"The Charade" (previously known as "Charades") is a song by Armenian-American musician Serj Tankian. The single was released prior to Elect the Dead Symphony, although the rock version was found only in the album's DVD closing credits. The orchestral version featured on the album's CD is included in the single as a B-side on some versions.

Release history 
The song has a long release history. Its live debut took place in 2004 on the Axis of Justice tour. Here, the song was performed as a piano piece with vocals. This version appeared on Axis of Justice: Concert Series Volume 1 as "Charades".

"Charades" was later considered for release on System of a Down's Mezmerize/Hypnotize double album. Footage found on the DualDisc version of Hypnotize shows the band recording it, but the song didn't make the final release. In 2007, after System of a Down went on hiatus, Tankian began performing as a solo artist backed by the Flying Cunts of Chaos. The subsequent Elect the Dead tour marked the song's debut in the arrangement later found on the single.

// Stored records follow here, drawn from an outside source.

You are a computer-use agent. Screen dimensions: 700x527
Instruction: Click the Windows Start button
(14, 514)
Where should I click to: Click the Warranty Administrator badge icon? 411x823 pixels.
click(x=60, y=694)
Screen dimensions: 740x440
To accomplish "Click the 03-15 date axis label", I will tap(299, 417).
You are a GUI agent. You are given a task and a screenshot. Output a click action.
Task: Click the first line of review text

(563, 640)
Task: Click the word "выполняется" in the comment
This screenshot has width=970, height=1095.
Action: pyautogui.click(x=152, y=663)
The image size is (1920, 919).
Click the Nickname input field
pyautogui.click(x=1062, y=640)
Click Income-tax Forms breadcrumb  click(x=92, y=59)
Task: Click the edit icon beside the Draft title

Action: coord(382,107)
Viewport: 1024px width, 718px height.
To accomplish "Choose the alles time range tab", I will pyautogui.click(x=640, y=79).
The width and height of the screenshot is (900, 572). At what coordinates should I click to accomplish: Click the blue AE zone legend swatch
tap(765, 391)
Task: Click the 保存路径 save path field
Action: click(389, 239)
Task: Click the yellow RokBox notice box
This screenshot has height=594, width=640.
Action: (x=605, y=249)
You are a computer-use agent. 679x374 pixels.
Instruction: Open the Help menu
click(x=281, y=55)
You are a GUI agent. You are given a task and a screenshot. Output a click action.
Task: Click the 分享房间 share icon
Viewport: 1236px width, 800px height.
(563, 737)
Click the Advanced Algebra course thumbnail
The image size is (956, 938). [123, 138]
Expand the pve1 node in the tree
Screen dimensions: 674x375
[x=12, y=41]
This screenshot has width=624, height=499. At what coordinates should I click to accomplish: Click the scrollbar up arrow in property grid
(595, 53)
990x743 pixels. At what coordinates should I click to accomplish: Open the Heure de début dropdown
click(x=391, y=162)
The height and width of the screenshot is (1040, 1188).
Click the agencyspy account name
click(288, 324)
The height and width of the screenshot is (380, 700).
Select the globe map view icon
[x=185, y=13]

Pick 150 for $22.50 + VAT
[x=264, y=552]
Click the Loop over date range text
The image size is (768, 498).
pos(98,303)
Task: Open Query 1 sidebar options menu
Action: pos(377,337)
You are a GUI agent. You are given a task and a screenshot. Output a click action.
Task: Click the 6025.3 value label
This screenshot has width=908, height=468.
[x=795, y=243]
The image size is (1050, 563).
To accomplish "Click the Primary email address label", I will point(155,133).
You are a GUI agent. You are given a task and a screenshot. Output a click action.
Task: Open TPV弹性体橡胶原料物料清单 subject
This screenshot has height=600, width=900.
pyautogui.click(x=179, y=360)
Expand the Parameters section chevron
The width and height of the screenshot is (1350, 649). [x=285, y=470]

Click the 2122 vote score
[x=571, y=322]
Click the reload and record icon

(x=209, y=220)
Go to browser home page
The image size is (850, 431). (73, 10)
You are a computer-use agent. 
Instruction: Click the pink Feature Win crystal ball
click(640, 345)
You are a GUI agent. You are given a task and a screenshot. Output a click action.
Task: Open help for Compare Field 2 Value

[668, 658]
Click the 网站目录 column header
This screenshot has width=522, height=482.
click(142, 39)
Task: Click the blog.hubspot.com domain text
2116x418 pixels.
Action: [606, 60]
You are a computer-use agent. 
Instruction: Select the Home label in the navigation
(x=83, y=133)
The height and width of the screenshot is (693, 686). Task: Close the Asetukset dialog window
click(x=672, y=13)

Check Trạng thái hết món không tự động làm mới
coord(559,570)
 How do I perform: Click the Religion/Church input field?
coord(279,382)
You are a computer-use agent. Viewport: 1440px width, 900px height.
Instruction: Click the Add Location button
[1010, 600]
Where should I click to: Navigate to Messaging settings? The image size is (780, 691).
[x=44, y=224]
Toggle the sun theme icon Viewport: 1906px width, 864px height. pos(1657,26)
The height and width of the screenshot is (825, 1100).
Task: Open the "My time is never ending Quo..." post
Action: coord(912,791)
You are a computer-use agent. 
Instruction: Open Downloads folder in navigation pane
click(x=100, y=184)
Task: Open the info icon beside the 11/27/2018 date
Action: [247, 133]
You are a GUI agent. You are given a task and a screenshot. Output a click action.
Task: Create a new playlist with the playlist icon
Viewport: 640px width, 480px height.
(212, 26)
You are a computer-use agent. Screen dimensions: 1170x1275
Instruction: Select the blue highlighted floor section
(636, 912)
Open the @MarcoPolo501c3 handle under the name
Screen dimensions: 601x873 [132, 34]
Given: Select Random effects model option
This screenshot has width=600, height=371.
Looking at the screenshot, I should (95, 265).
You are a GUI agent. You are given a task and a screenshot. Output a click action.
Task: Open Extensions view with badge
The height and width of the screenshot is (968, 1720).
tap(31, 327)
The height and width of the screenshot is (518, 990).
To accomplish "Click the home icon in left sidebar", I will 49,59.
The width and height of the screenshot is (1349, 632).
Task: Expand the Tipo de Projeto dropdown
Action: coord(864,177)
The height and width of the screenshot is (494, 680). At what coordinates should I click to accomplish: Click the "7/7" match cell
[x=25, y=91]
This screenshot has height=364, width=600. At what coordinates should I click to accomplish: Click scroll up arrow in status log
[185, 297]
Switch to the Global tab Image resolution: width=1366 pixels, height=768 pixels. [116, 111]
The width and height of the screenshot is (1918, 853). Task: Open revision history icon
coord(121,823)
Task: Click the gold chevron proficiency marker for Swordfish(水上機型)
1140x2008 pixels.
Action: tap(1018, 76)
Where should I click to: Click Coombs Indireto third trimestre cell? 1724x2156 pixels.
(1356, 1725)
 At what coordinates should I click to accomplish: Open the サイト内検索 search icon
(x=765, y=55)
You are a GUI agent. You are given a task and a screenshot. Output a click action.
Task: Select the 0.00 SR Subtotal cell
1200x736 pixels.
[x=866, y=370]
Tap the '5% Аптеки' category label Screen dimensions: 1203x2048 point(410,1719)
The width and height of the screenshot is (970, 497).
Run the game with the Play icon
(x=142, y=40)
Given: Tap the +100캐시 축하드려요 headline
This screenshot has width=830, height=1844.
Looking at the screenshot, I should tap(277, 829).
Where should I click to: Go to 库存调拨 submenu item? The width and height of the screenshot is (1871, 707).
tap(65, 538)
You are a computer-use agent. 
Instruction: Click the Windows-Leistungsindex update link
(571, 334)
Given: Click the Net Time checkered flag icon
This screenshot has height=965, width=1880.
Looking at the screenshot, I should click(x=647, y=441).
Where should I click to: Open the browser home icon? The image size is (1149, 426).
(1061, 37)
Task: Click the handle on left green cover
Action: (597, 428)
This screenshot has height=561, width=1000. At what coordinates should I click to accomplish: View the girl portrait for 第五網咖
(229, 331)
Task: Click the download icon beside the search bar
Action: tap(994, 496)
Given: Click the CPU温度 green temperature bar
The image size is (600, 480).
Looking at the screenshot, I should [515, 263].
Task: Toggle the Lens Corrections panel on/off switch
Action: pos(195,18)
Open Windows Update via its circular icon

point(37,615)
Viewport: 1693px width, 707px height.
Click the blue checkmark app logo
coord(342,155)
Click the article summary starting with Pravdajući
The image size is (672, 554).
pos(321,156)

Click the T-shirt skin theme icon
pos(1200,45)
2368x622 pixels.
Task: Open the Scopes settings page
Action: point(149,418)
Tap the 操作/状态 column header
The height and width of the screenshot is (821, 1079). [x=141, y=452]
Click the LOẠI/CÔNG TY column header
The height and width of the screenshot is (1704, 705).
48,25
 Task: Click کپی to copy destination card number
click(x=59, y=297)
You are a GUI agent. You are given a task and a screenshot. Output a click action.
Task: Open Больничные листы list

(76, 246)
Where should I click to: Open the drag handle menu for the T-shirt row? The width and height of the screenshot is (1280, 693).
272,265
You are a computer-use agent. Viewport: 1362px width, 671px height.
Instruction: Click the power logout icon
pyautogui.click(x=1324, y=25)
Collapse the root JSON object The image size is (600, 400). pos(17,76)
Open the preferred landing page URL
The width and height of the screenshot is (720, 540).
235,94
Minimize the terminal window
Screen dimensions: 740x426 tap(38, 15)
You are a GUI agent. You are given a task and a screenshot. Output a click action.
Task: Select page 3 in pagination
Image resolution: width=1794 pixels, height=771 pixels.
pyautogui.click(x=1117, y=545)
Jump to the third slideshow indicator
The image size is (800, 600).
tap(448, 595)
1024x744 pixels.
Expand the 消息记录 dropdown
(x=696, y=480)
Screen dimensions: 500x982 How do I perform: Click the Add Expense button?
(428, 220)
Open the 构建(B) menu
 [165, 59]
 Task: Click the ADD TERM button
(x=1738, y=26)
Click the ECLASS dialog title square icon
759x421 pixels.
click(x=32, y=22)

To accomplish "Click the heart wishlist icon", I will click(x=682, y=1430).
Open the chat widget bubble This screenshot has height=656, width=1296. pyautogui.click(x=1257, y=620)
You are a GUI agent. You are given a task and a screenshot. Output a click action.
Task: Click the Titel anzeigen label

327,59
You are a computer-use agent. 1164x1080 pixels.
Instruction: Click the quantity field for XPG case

The orchestral arrangement made its debut during the Elect the Dead Symphony tour under its new title "The Charade". The resulting single was the only one released in support of the album. The album was intended as a reimagining of songs from Elect the Dead, though neither "The Charade" nor "Gate 21" were featured on the original album. "Gate 21", however, saw a studio release on Tankian's next album.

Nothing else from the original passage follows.